Superfrydad & Superfrykid took me out to dinner last night. I chose Cracker Barrel, because Superfrydad doesn't like it and so we never go there as a family. Also, I am an 80 year old on the inside. Today we went to see Guardians of the Galaxy 2, which was surprisingly funny and made me cry at the end. Like lump in my throat cry. Tears pouring down my face cry. Sniffling and wiping my nose cry. And the music and 80's references are pretty good.
Anyway.
This post is about what I gave my mom for Mother's Day.
I gave her the greatest gift a mother can receive.
I gave her the keys to the karma bus and she ran me down with it.
Mom came over for breakfast, and Superfrykid asked to play a game of Sorry. Grandmothers cannot say no to their grandchildren, so down on the floor went our butts to play a game that is second only to Uno in terms of making people mad at each other.
Anybody else hate the look of the new Sorry game? The classic one is way better. |
During the game, I strategically played my cards and Superfrykid happened to be in the way a couple of times.
Being 12, she acted like a toddler about it.
Being 41, I also acted like a toddler about it and whacked her game piece off the board if I happened to get a Sorry card. And I said "Waaah" like a ninja when I did it.
Superfrykid tried to cheat, I called her out on it.
Superfrykid can't shuffle, I offered to shuffle and was rebuffed with an "I can DO it!"
I happened to be removing the nail polish from my toes.
Superfrykid complained about the smell and that my foot was "in her face."

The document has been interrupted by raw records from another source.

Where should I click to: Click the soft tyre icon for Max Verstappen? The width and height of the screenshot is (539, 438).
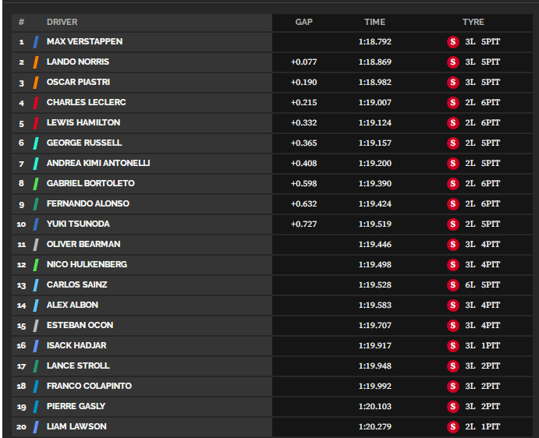452,42

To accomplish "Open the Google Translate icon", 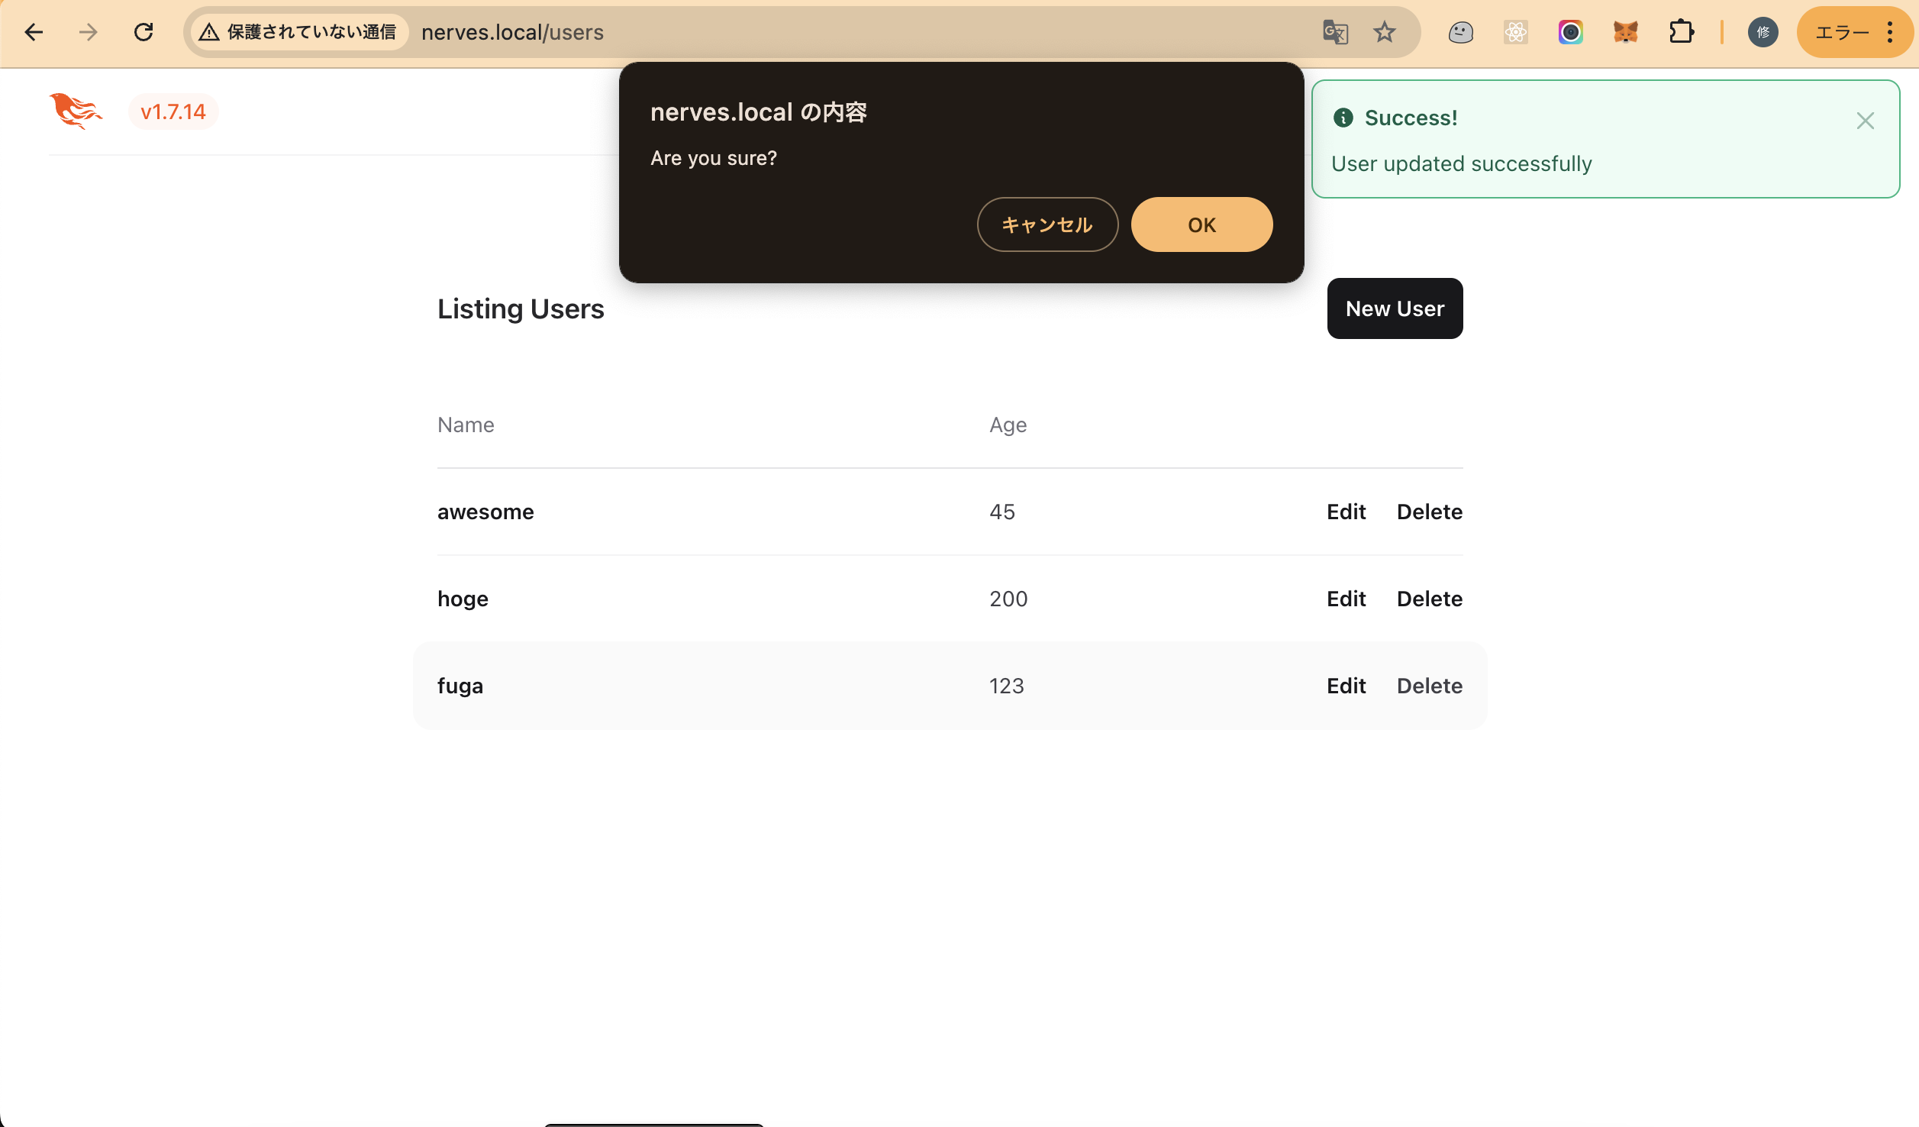I will (x=1335, y=32).
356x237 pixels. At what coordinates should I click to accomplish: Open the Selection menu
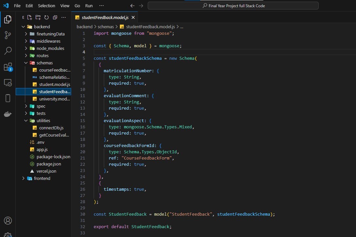click(47, 6)
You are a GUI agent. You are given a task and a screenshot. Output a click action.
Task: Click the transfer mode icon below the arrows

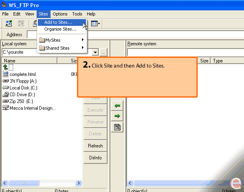click(117, 127)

In my head, I replied with, "I'm about to put my foot up your butt", but instead, I opted for the response of a mature mother and wiggled my toes at her in defiance and made a face at her.
Basically, the game was us picking at each other like my sister & I used to do when we were kids.
Mom won and Superfrykid was putting the game away. She came in last, btw. Incidentally, my mom has won every single game of Scrabble we have ever played. Every. Single. Game.
Anyway, there are 2 indentations in the plastic.
One shaped like a deck of cards, and a larger one for the game pieces.
Superfrykid jammed all of the game pieces into the card slot, and I reached over and moved the pieces over so she could put the cards in the correct slot.
She moved them back.
I said, "The pieces go there and the cards go in the one shaped like a deck of cards."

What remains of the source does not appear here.